Dataset content =>
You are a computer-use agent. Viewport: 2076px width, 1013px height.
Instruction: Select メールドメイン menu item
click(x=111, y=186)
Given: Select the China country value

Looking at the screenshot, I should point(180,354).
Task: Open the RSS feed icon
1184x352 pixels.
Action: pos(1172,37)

==

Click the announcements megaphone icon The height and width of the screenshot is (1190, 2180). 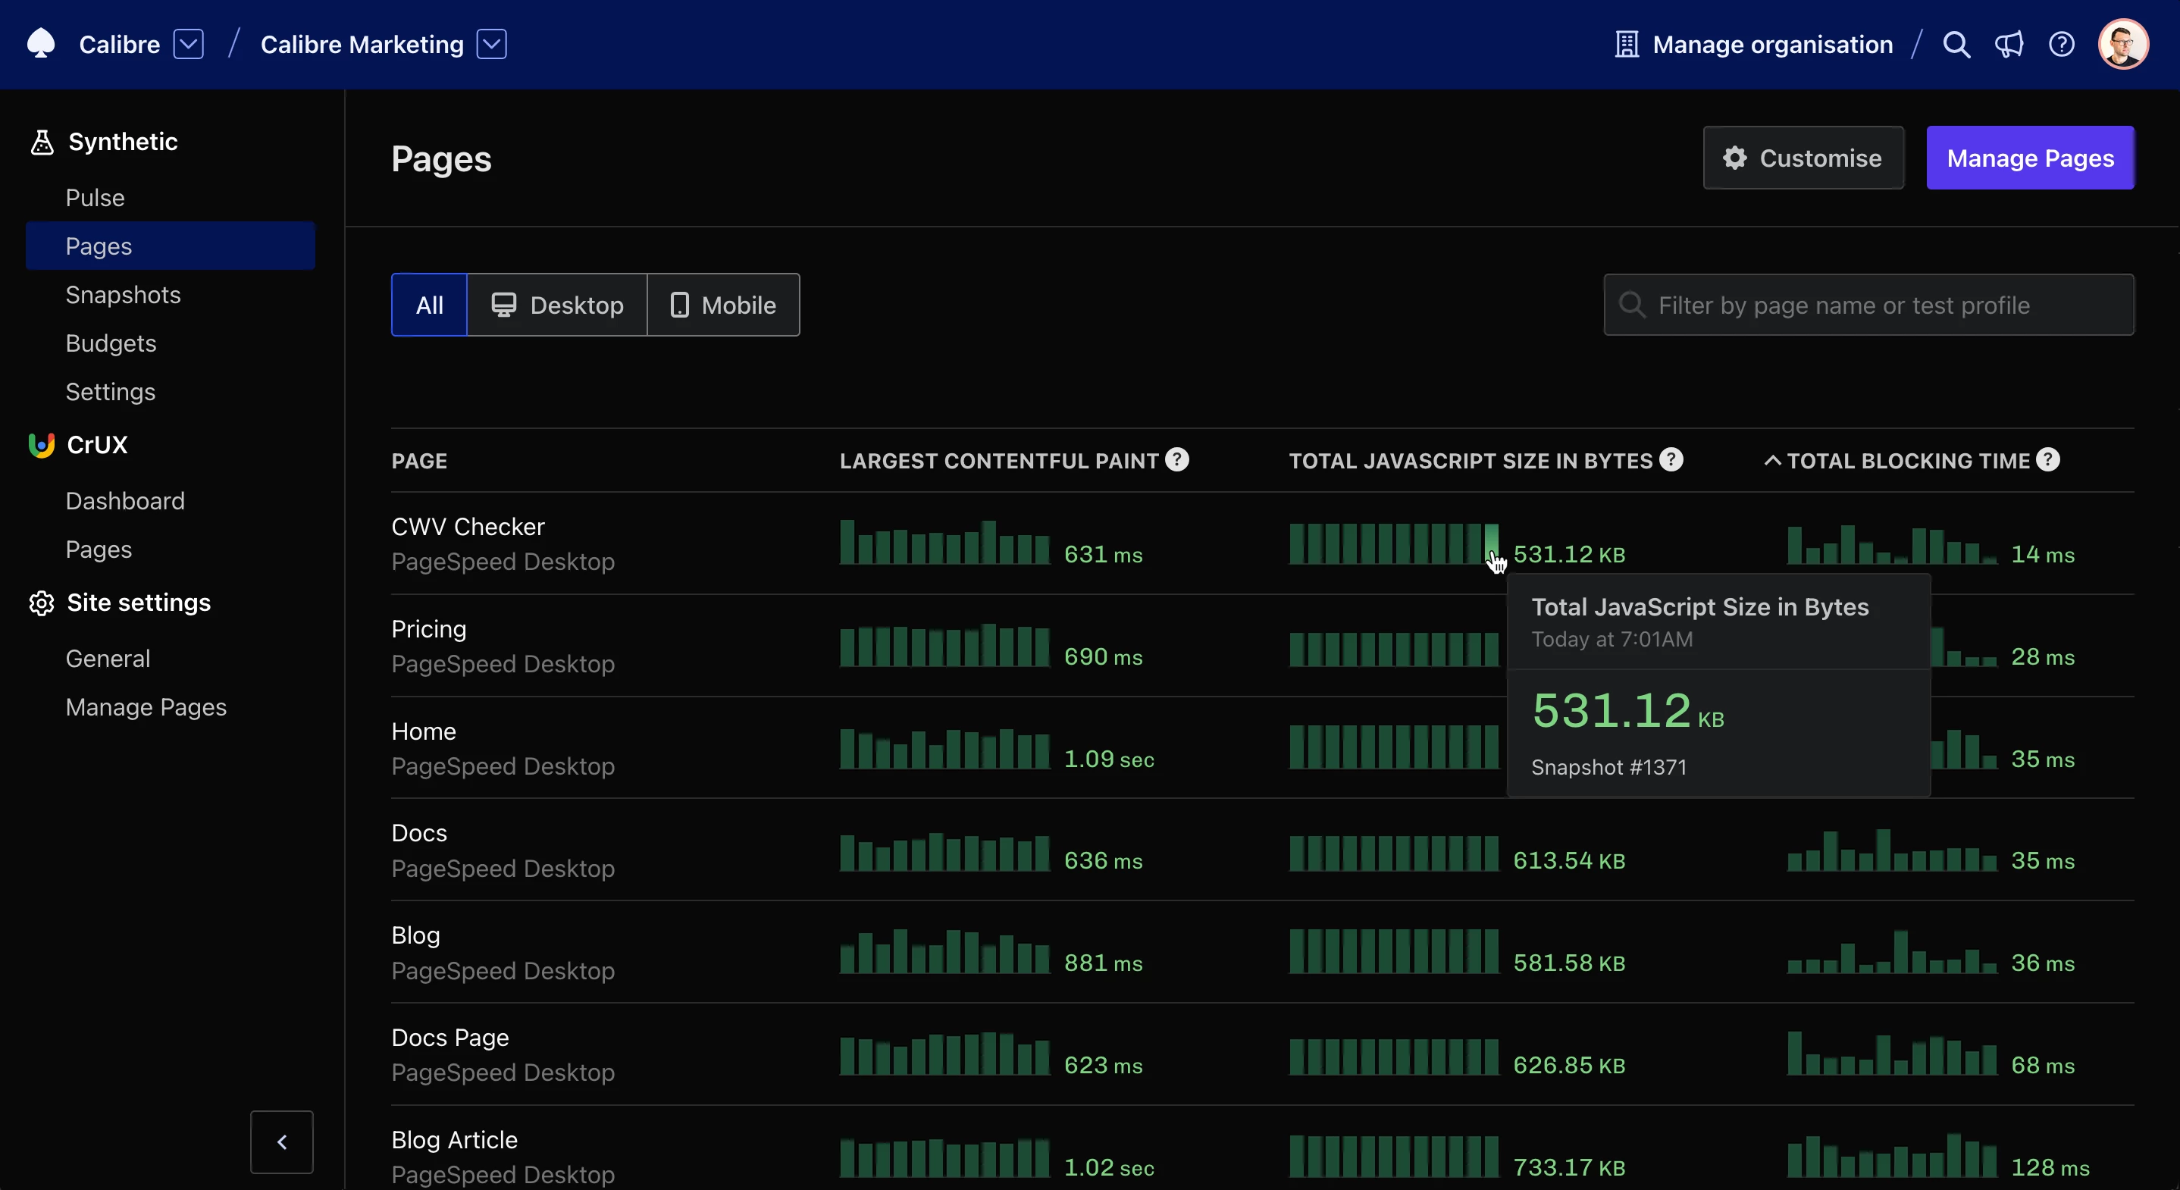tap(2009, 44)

* * *

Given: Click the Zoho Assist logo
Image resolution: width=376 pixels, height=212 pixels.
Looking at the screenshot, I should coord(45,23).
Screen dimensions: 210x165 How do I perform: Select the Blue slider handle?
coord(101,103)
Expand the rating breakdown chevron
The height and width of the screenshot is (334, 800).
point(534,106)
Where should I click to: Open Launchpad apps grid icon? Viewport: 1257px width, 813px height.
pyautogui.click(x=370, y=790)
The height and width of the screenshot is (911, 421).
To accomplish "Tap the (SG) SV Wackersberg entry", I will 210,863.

Written problem => Return, line for line and unchanged, the part of the data above that opens with the line containing "Given: Select the China country value" and closes with the line containing "Action: pos(1172,37)", both of those lines included.

Problem solution =>
Given: Select the China country value

Looking at the screenshot, I should point(180,354).
Task: Open the RSS feed icon
1184x352 pixels.
Action: pos(1172,37)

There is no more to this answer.